Selected extract ▸
■ ■ ■ ■ ■ ■ ■

166. Memorandum From the President’s Special Assistant (Rostow) to President Johnson1
Our first thought is that the key to ending the war is how well the Israelis do-or don’t do-on the ground. Up to a point this is correct; but it is not wholly correct because what the Israelis are after is not some abstract military victory, but a settlement which, if possible, insures that this will not happen again in another 10 years. Therefore, our behind-the-scenes work with the Russians and others should consist not merely in negotiating a cease-fire; because a cease-fire will not answer the fundamental questions in the minds of the Israelis until they have acquired so much real estate and destroyed so many Egyptian planes and tanks that they are absolutely sure of their bargaining position.
Therefore, we should begin in New York or elsewhere, talking with the Russians and, if possible, with the Egyptians and others about the terms of a settlement:
- —Eilat open to oil;
- —observers on both sides of the line;
- —a Soviet commitment to work with us to damp down the arms race;
- —a turn in the road on refugees;
- —a Middle East development bank that would bring the Iranians and Turks into the diplomacy of the area; etc.

■ ■ ■ ■ ■ ■ ■

Information supplied ▸
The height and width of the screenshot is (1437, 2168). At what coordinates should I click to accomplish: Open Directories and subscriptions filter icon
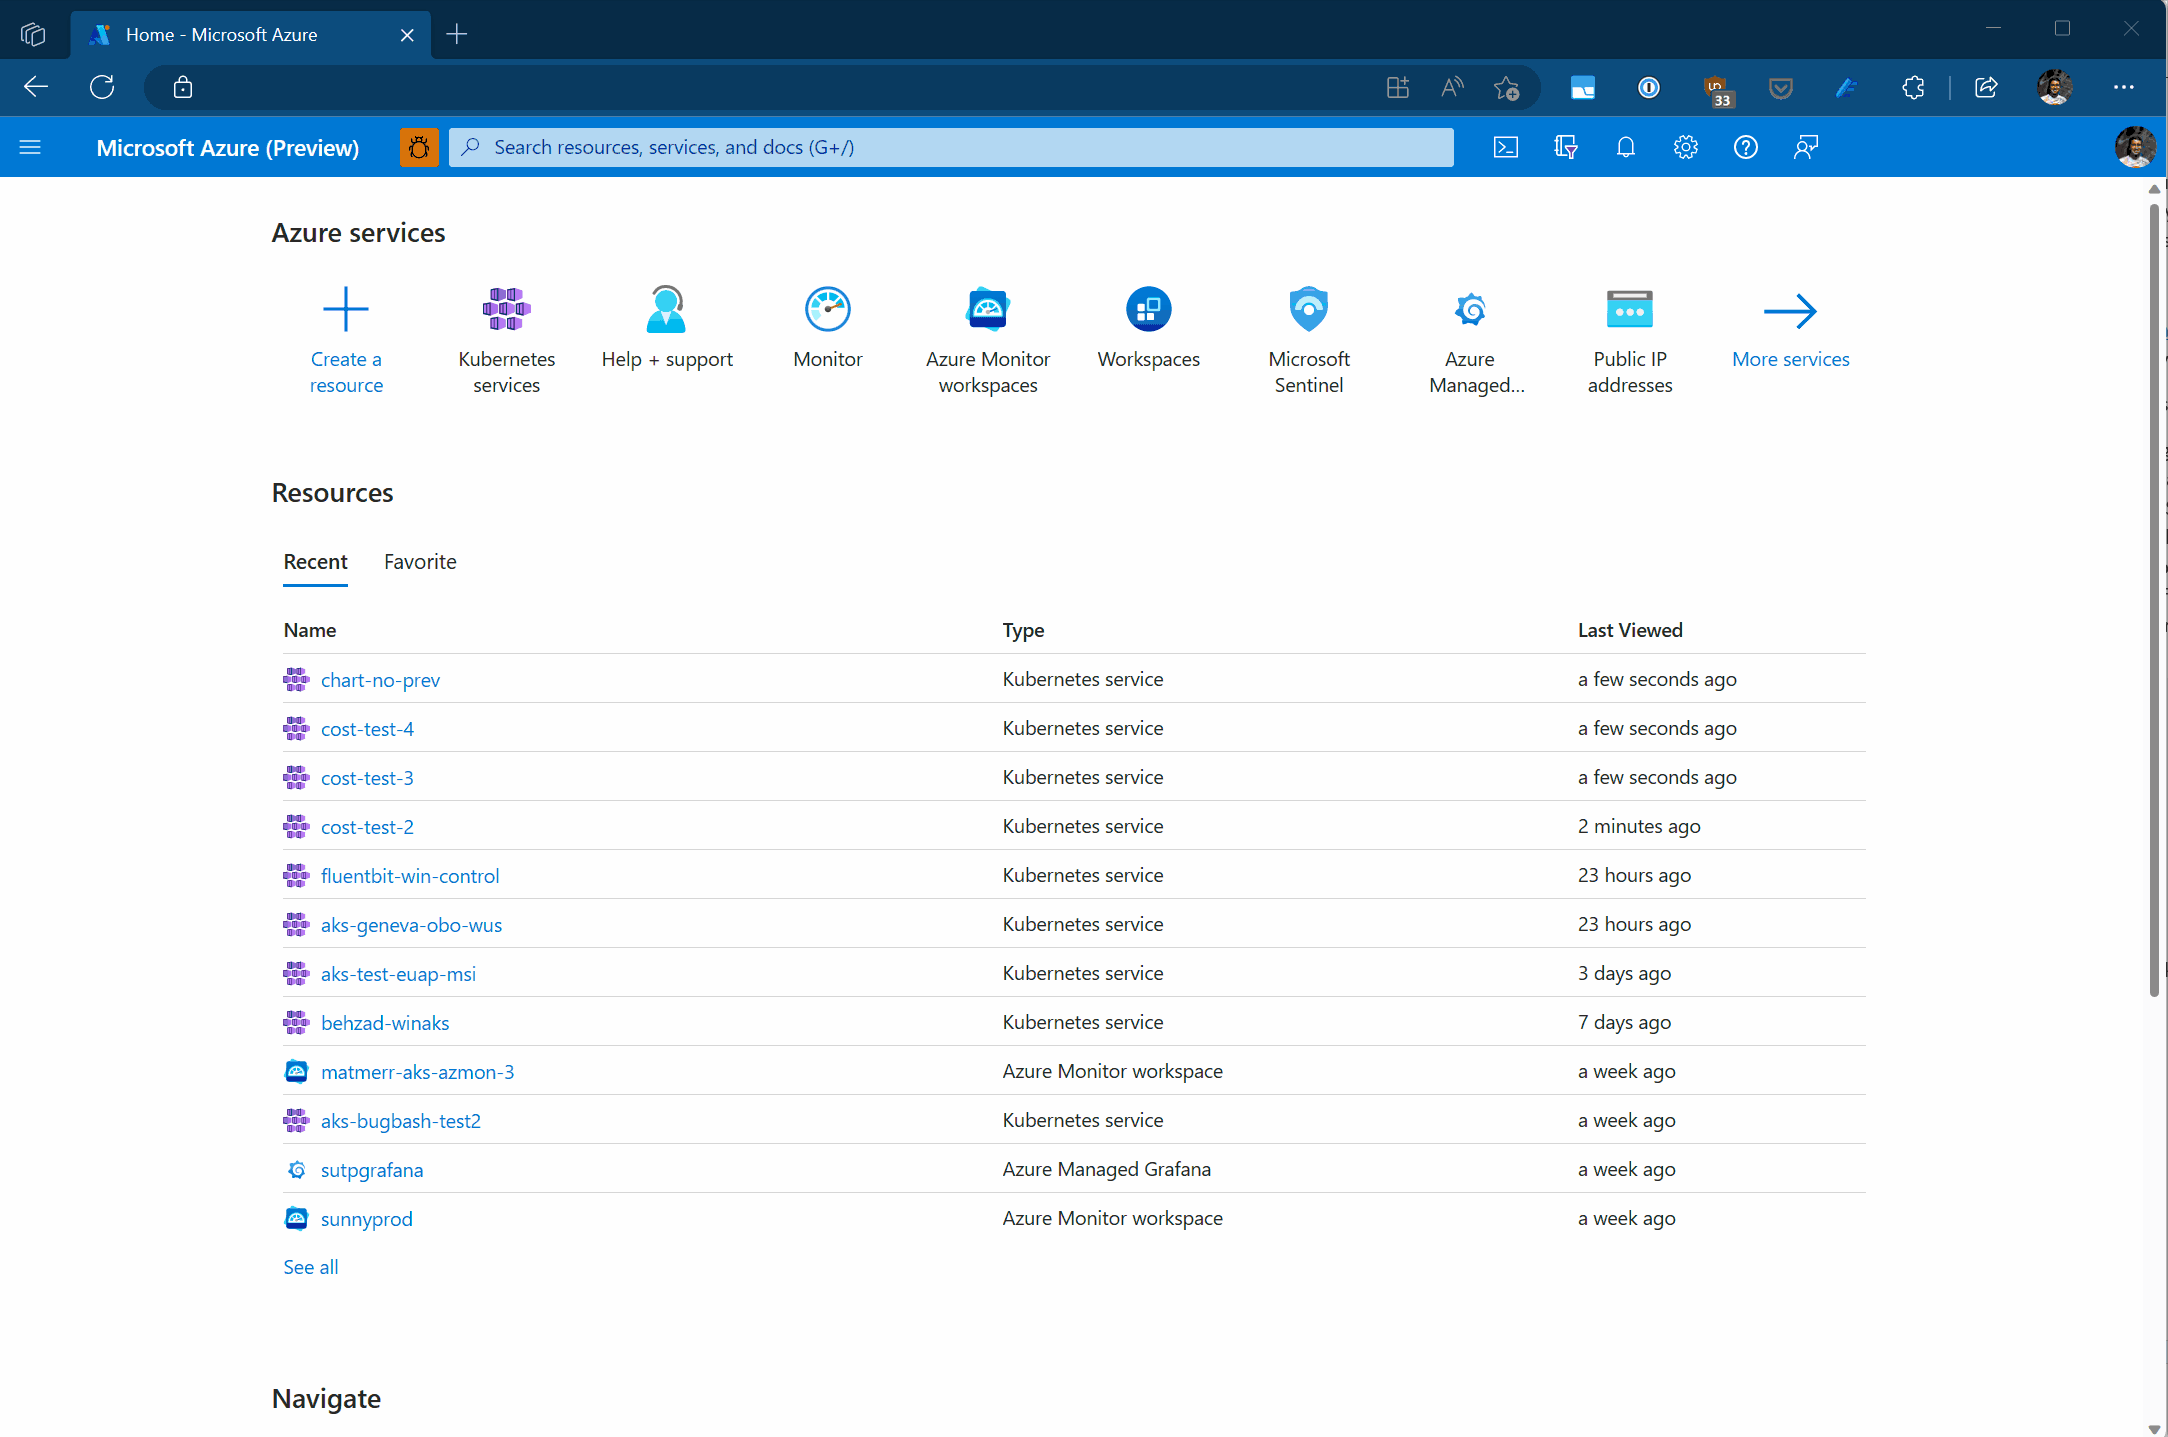coord(1565,147)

■ ■ ■ ■ ■ ■ ■

Instructions ▸
1. In the Rostow memorandum, rewrite the paragraph beginning "Our first thought is that the key" more briefly, keeping its main points.
2. According to the Rostow memorandum, whom would a Middle East development bank bring into the diplomacy of the area?

Expected answers ▸
1. How well the Israelis do on the ground matters, but it is not the whole key to ending the war. What they want is a settlement that, if possible, keeps this from happening again in another 10 years. A cease-fire alone will not settle their basic questions until they have taken enough real estate and destroyed enough Egyptian planes and tanks to be sure of their bargaining position. Behind-the-scenes work with the Russians and others should therefore go beyond negotiating a cease-fire.

2. The Iranians and the Turks.